IMHO, an orchestra's violin section playing pizzicato (spell?) is tolerable in limited doses. A solo fretless mandolin, sitting near the campfire, might soon be deemed more useful for, uhmm, an alternative use.

NoNickel
Oct-28-2010, 11:17am
Here are a couple of particularly cogent replies from another thread, which I think pretty well answers my question:


'I think this got discussed before here. If I'm remembering incorrectly I'm sure I'll get corrected. I thinkg the reason a fretless mando isn't in production is there is almost zero sustain on it. Because your finger tips aren't fret-hard so to speak, after you pick a note it will imediatley die off. Like if you fret right on top of a fret instead of behind it.

The Violins, cellos, basses and violas don't need frets because the note is sustained by the friction of the bow/rosin as it rubs the string to maintain vibration.

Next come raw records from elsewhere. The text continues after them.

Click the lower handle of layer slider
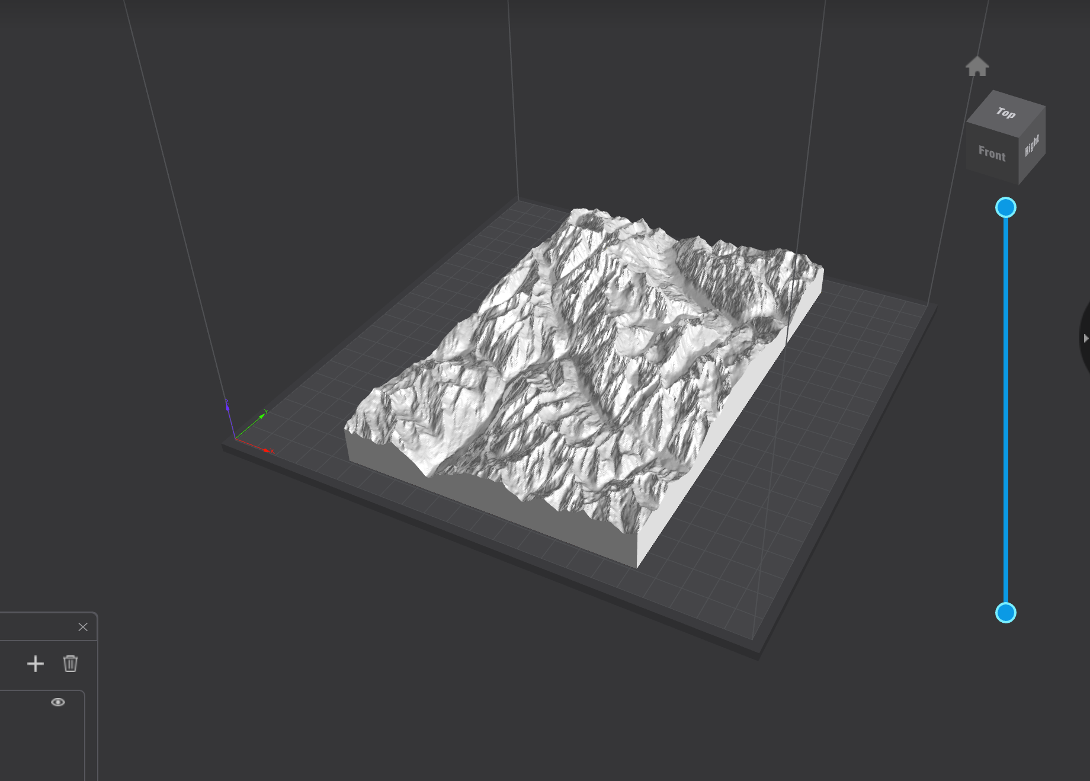Image resolution: width=1090 pixels, height=781 pixels. pyautogui.click(x=1005, y=612)
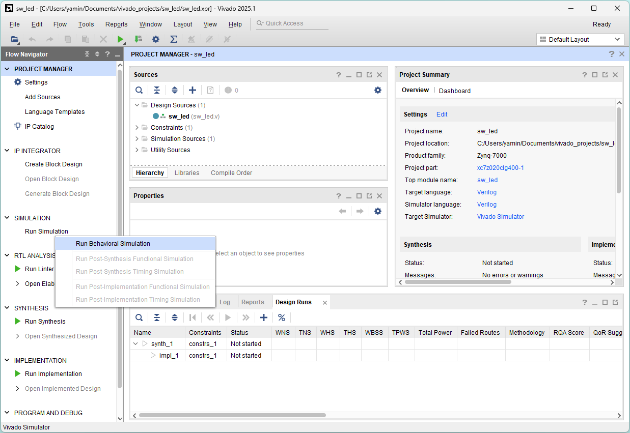
Task: Select Run Behavioral Simulation menu entry
Action: coord(113,244)
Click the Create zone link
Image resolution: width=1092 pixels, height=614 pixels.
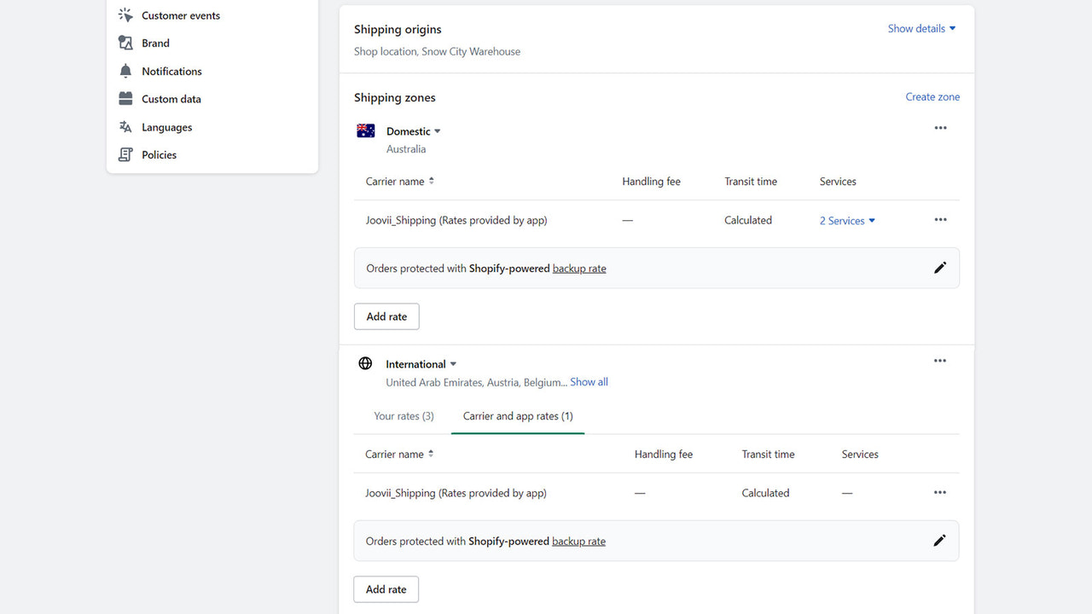pos(932,96)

I hope this is reasonably accurate.

Jamie"

and then:


A violin is basically a fretless mandolin. Same tuning, similar scale length. They sound lousy when plucked.

So, as the lawyers say: "Asked and answered."

NoNickel
Oct-28-2010, 11:28am
This post from Flowerpot was also interesting:



Yep, it's the sustain thing. It's tough to get mileage from slides or vibrato when the note dies too quickly.

I played an old mandolin of mine fretless for a day or two while I was doing a re-fret. Just for fun. What I discovered was:

1. It didn't sound that awfully different from having frets when playing a regular tune or chords (it wasn't that hard to get the chop chord in tune), only a bit less bright.

2. Sliding into or out of notes was almost a complete waste. By the time you slid up into a note, the note had decayed so much that all you heard was the note a half-step down, sliding up through a quarter step, and dying before reaching the real note. So slides sounded crummy (imagine playing a Dobro and replacing the steel bar with a carrot).

3. Hammer-ons and pull-offs were basically inaudible.

4. Double-stop slides combined with tremolo are cool and will catch somebody's attention immediately.

5. It was fun but I was glad to get the frets back.

MandoPheel
Nov-03-2010, 11:41pm
Would the sustain really be that much worse than a fretless banjo? The ones I've heard played claw hammer style sounded pretty cool (for a banjo!), particularly the hammer-ons and pull-offs.

bolannta
Nov-09-2010, 8:02am
A cavaquinho in mandolin tuning has guitar-like sustain. They are built for steel strings. The D'Addario EJ70 ball end mando set works well and has a little less total tension load than their cavaquinho set. Several grades of Giannini cavaquinhos are sold online. The student ones are not too expensive. Slide playing without pulling the frets is an option.